- [What the task requires] Reproduce word for word the items between the lines holding "733, 629, 739)" and "46, 761, 63)", inclusive.

— START OF Data for this task —

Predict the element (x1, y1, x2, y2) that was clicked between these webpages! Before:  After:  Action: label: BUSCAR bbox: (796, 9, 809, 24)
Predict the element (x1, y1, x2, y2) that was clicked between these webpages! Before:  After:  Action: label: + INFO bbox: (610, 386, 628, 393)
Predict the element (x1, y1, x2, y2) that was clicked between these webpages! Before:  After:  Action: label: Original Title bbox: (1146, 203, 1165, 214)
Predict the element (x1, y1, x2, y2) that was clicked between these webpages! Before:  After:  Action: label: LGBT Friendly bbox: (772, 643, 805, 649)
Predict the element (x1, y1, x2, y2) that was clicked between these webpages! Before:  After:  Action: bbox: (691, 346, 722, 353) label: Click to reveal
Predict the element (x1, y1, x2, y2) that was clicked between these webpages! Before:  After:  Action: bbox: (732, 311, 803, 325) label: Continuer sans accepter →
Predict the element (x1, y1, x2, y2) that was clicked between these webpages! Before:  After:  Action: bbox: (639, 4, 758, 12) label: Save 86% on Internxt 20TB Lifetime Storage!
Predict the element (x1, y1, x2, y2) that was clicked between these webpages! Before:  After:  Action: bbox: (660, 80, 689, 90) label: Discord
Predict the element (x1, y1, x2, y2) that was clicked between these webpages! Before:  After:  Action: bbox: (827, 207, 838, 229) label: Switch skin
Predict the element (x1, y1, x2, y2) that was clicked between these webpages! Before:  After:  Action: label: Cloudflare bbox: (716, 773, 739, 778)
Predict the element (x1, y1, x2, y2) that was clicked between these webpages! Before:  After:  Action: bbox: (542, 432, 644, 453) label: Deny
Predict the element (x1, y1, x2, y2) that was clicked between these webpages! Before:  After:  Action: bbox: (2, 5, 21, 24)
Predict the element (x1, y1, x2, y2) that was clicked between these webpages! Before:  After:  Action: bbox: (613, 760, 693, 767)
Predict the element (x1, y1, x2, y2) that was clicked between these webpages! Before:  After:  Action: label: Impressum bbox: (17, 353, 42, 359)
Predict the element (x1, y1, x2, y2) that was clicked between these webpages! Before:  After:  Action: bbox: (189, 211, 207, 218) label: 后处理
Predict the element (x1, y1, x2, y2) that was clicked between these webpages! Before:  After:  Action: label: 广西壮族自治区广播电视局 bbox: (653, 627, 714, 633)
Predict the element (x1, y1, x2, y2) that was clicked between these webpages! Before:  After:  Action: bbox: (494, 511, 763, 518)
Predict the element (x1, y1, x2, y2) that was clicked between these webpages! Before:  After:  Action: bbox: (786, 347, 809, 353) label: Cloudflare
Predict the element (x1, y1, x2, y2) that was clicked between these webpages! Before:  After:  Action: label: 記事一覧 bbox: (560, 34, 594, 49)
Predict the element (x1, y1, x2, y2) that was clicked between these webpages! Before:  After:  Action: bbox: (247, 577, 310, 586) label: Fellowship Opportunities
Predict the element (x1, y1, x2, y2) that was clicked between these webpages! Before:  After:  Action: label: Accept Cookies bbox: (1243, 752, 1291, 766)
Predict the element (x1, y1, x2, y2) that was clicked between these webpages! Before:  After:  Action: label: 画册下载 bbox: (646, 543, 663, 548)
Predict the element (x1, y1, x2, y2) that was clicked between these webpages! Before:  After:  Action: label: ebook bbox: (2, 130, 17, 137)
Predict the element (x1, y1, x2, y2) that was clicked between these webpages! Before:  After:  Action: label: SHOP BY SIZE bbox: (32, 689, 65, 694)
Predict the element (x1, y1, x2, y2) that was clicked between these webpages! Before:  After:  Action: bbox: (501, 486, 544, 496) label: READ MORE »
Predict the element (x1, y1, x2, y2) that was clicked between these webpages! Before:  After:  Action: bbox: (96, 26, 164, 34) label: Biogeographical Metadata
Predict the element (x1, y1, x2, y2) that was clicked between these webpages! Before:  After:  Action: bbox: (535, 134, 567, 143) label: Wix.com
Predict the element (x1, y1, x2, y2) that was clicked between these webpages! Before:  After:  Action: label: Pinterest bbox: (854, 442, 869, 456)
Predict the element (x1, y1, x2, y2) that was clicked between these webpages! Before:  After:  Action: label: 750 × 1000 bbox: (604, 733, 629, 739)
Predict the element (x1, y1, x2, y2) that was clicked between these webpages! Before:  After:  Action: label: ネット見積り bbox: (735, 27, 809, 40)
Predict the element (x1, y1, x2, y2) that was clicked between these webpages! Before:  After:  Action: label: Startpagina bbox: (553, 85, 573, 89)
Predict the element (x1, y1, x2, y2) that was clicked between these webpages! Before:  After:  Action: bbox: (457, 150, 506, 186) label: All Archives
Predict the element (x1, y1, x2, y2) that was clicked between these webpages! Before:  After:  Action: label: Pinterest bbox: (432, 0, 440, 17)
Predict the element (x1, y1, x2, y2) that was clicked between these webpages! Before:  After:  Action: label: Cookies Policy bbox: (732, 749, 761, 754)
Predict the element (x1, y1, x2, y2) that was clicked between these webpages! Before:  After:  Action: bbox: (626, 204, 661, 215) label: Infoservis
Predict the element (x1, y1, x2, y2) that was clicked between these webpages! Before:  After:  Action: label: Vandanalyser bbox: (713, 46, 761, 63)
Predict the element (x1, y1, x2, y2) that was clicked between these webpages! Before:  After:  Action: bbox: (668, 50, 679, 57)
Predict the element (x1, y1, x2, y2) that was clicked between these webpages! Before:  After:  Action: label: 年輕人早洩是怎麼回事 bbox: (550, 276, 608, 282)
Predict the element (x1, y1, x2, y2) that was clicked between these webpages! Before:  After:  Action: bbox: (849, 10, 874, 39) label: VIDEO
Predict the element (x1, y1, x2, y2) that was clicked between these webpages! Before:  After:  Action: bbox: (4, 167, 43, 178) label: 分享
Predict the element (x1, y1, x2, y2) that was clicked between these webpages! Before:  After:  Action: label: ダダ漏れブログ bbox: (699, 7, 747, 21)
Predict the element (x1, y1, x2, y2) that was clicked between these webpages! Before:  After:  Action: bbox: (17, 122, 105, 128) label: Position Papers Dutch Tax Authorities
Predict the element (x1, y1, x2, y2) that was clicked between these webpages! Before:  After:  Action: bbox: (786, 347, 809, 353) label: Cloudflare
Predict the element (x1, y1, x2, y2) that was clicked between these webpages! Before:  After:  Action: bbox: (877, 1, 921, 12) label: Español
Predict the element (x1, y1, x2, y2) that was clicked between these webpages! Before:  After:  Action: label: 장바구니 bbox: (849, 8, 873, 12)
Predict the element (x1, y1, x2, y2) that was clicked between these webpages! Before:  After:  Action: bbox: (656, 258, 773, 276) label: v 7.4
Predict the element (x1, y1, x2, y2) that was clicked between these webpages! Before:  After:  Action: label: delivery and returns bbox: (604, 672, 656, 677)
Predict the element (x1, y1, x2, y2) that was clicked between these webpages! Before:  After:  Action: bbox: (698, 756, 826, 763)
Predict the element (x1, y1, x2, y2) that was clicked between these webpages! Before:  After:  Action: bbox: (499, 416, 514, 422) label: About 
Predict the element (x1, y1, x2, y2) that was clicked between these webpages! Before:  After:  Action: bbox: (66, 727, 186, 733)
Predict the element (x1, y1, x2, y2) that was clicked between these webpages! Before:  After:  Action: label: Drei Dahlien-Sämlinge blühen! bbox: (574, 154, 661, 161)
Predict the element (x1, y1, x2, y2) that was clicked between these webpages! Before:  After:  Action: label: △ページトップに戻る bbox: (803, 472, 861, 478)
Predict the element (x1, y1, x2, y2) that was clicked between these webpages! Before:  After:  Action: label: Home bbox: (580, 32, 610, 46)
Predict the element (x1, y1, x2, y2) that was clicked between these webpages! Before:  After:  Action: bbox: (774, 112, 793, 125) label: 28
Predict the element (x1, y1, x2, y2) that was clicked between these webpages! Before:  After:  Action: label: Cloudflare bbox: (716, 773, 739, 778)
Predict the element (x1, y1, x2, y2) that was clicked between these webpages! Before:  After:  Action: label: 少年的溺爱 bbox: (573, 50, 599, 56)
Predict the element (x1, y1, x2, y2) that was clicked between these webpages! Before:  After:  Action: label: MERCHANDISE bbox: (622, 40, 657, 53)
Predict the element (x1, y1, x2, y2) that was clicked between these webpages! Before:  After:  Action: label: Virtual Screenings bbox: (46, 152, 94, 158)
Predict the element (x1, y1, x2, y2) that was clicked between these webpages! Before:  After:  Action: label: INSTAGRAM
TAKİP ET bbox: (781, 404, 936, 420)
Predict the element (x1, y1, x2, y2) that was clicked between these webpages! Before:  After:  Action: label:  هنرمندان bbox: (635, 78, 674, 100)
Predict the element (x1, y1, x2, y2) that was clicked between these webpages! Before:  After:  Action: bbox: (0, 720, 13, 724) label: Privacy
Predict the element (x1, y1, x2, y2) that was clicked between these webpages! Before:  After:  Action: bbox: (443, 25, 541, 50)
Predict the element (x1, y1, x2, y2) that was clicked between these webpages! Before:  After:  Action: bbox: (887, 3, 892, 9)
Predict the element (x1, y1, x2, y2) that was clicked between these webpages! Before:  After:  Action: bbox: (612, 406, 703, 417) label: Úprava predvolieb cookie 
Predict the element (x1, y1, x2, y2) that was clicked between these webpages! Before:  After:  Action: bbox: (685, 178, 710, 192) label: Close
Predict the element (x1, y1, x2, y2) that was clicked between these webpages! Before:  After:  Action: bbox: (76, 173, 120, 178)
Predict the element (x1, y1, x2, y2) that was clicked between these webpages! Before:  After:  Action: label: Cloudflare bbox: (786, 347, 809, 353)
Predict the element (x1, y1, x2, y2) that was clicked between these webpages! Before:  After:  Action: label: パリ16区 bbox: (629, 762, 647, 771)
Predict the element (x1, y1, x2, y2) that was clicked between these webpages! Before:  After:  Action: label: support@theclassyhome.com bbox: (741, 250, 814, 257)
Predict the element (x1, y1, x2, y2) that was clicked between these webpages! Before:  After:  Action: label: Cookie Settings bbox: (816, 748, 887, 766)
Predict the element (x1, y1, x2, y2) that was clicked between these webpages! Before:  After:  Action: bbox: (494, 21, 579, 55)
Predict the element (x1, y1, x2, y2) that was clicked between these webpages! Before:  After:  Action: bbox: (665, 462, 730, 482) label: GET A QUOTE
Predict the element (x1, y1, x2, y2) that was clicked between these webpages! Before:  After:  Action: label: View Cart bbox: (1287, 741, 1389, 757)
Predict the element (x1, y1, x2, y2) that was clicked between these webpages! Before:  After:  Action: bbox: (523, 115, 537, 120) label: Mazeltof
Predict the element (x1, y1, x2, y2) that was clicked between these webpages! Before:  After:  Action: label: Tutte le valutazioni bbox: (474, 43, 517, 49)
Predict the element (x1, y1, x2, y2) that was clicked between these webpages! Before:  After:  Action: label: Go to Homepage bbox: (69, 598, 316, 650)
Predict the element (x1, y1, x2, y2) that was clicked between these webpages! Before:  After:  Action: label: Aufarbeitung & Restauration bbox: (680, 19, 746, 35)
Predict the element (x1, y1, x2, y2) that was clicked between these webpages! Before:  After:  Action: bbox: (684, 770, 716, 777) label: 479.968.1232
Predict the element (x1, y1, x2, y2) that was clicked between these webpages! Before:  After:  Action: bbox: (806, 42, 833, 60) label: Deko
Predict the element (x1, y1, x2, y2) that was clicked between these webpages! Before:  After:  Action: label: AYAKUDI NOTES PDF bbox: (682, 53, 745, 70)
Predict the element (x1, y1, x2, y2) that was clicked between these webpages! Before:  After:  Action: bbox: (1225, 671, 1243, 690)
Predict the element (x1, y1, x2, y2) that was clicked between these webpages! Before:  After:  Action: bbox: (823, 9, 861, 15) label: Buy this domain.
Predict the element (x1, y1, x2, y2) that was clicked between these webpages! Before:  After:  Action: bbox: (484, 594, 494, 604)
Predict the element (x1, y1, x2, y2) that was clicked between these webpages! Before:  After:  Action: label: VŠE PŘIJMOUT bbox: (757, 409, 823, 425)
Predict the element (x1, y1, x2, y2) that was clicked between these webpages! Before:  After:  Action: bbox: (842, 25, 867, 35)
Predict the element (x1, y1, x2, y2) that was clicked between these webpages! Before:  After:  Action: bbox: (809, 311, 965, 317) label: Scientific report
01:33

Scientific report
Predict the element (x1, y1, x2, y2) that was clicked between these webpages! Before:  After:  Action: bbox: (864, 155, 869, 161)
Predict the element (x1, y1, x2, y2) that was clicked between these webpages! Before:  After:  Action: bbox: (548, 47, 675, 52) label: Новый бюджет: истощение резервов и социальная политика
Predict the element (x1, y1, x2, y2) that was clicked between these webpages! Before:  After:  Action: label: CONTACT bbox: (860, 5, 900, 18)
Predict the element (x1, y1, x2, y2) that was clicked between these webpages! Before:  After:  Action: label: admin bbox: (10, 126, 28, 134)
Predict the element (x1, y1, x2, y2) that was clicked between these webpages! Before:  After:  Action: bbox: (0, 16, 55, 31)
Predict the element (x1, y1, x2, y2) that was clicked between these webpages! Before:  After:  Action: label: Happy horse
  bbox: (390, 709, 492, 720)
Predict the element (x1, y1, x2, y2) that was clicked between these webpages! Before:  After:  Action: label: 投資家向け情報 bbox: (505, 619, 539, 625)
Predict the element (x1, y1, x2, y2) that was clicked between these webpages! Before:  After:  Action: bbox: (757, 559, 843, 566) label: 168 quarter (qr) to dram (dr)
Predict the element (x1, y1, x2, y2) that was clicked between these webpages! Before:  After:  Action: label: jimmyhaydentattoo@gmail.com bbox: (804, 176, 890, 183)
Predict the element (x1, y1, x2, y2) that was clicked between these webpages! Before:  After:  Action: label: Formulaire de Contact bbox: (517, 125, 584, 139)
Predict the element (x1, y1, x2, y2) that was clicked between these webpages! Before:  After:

— END OF Data for this task —

- [Result of this task]
Predict the element (x1, y1, x2, y2) that was clicked between these webpages! Before:  After:  Action: label: 750 × 1000 bbox: (604, 733, 629, 739)
Predict the element (x1, y1, x2, y2) that was clicked between these webpages! Before:  After:  Action: label: ネット見積り bbox: (735, 27, 809, 40)
Predict the element (x1, y1, x2, y2) that was clicked between these webpages! Before:  After:  Action: label: Startpagina bbox: (553, 85, 573, 89)
Predict the element (x1, y1, x2, y2) that was clicked between these webpages! Before:  After:  Action: bbox: (457, 150, 506, 186) label: All Archives
Predict the element (x1, y1, x2, y2) that was clicked between these webpages! Before:  After:  Action: label: Pinterest bbox: (432, 0, 440, 17)
Predict the element (x1, y1, x2, y2) that was clicked between these webpages! Before:  After:  Action: label: Cookies Policy bbox: (732, 749, 761, 754)
Predict the element (x1, y1, x2, y2) that was clicked between these webpages! Before:  After:  Action: bbox: (626, 204, 661, 215) label: Infoservis
Predict the element (x1, y1, x2, y2) that was clicked between these webpages! Before:  After:  Action: label: Vandanalyser bbox: (713, 46, 761, 63)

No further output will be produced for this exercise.